REQUIRED WORK: Repeat only the lines from the one containing "Task: Like the comment with 1311 thumbs-up" to the final line below, exactly as they read, and leave every picture out.

MATERIAL PROVIDED Start Marker

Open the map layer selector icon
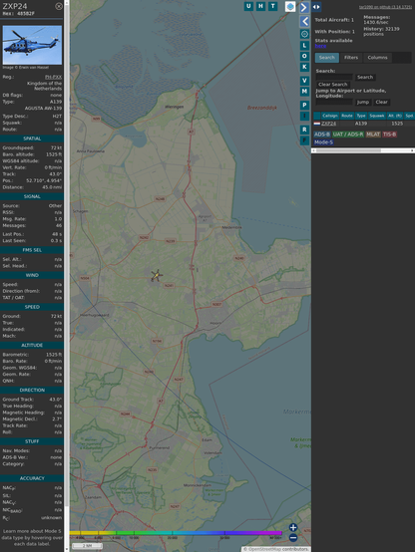The image size is (415, 552). pos(290,6)
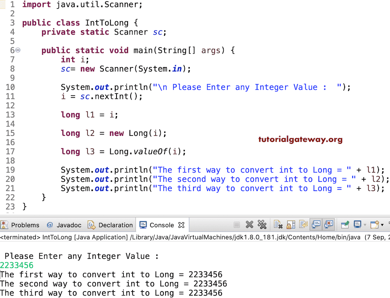Clear the Console output
This screenshot has width=390, height=298.
[x=277, y=225]
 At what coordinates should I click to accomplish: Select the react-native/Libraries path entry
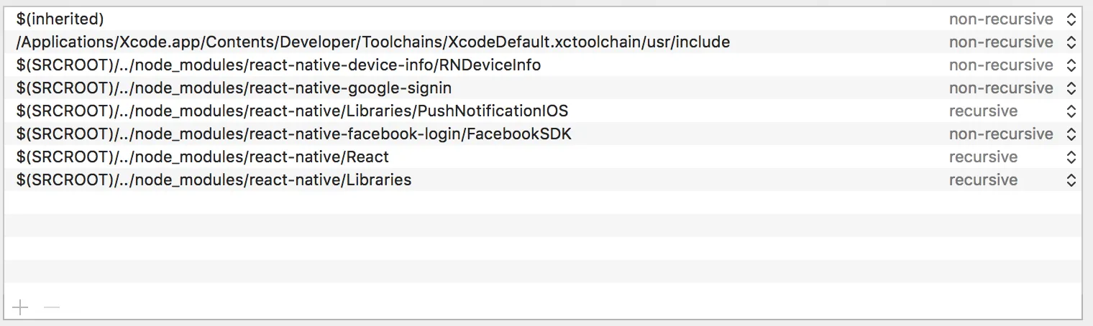[x=214, y=180]
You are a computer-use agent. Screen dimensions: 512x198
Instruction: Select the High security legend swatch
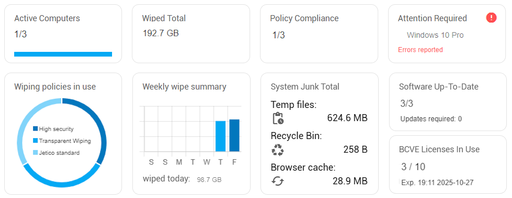pos(35,129)
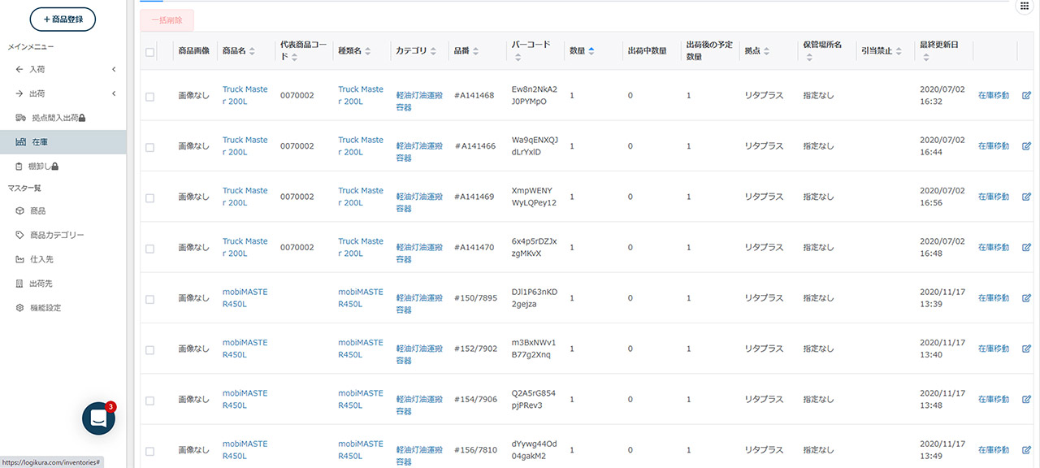Sort by 最終更新日 column header
This screenshot has height=468, width=1040.
(938, 46)
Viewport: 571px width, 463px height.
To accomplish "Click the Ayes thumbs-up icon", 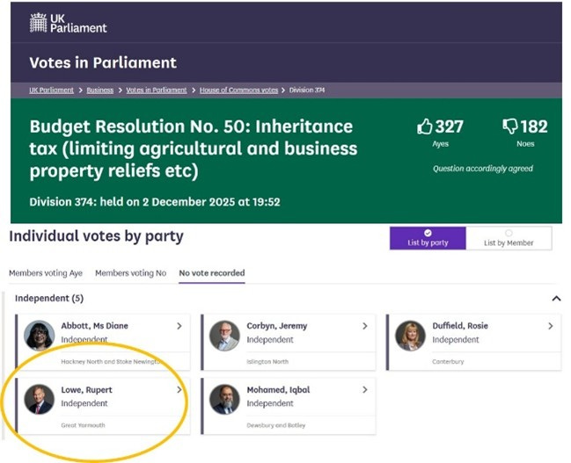I will 426,127.
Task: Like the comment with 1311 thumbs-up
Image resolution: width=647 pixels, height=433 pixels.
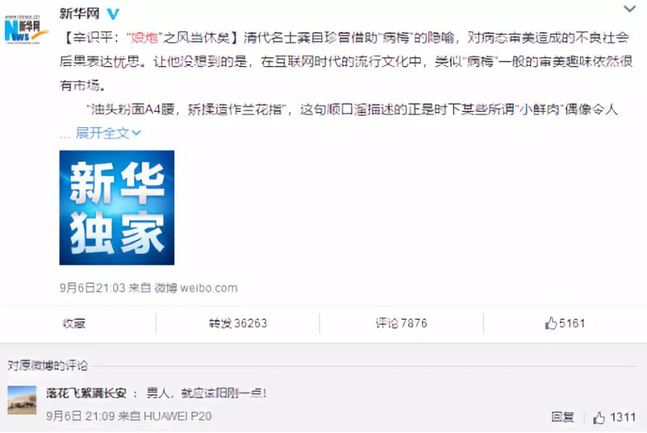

MATERIAL PROVIDED End Marker

SOLUTION TO THIS TASK:
Task: Like the comment with 1311 thumbs-up
Image resolution: width=647 pixels, height=433 pixels.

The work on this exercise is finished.